Friday, October 03, 2008

These I Have Loved

Softly, in the dusk, a woman is singing to me;
Taking me back down the vista of years, till I see
A child sitting under the piano, in the boom of the tingling strings
And pressing the small, poised feet of a mother who smiles as she sings.

In spite of myself, the insidious mastery of song
Betrays me back, till the heart of me weeps to belong
To the old Sunday evenings at home, with winter outside
And hymns in the cosy parlour, the tinkling piano our guide.

So now it is vain for the singer to burst into clamour
With the great black piano appassionato. The glamour
Of childish days is upon me, my manhood is cast
Down in the flood of remembrance, I weep like a child for the past.


(Piano by D.H. Lawrence


My earliest childhood memories are of my mother's beautiful soprano singing as she moved about the house. She sang all the time when she was on her own - songs like the Faery Song from Rutland Boughton's now-forgotten opera The Immortal Hour or "This is my lovely day" from Bless the Bride - big tunes with big notes to hit and to hold. At Christmas she'd sing "O Little Town of Bethlehem" to Walford Davies' beautiful tune "Wengen". "Again, again !" and we'd sit entranced by the words, the music and the voice.

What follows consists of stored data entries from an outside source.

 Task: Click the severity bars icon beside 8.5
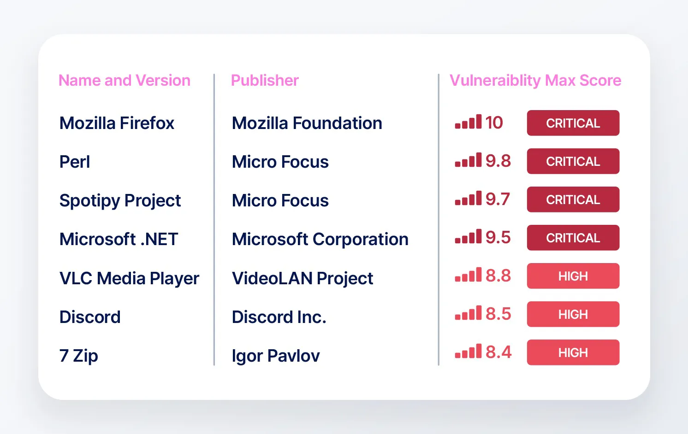[468, 313]
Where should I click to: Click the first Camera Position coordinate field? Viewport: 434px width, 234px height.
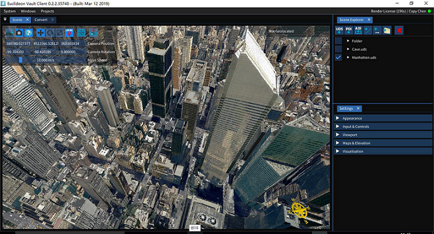(18, 43)
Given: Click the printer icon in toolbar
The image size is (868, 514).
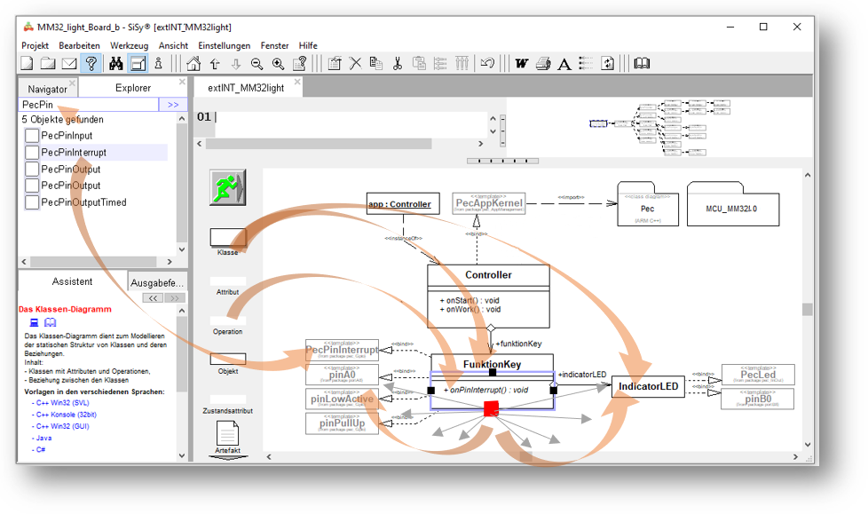Looking at the screenshot, I should (x=543, y=64).
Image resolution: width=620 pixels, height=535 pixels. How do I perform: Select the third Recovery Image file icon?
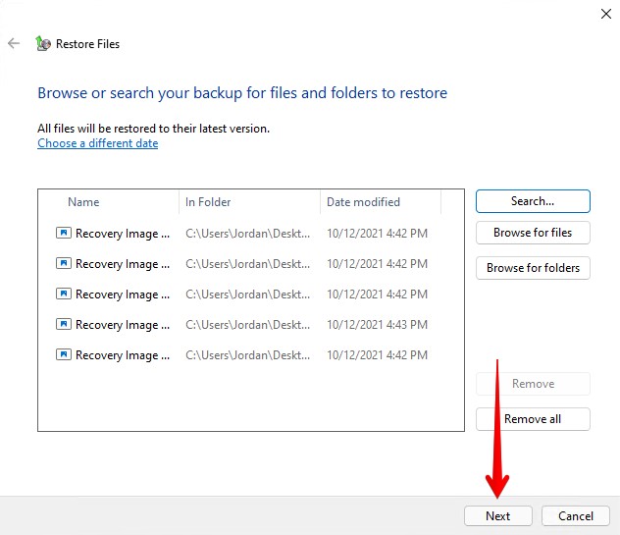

She'd sing classics from Gershwin to Eartha Kitt, but it was the sad songs like "Annie doesn't live here anymore" that really got to me.

Since then most of my favourite voices have been female.

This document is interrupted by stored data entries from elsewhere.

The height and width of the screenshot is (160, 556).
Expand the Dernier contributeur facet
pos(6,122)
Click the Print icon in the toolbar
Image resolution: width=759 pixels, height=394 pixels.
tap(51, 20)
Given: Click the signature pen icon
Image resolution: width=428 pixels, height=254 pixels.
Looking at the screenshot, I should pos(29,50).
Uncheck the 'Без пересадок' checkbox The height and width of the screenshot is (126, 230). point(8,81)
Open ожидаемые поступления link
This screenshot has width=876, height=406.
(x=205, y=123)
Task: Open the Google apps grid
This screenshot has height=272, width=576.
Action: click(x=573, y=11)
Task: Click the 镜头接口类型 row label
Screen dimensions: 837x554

Up until I left home, it was just the music - heard on radio - that would hit me; I'd know nothing at all about the performers. As a child, the girlie groups - Chiffons, Shirelles, Ronettes. In my early teens, when boys tend to go for the shouty rather than the introspective, I loved Grace Slick's (W) voice on the early Jefferson Airplane singles. Airplane fans were few and far between in my school year - I never did find any others.

A project on radio aerials in the physics lab in the summer term, tuning our hand-built receiver , 'Stop ! Leave it there a minute ! Who is that voice ?'' the voice belonging to a Melanie Safka.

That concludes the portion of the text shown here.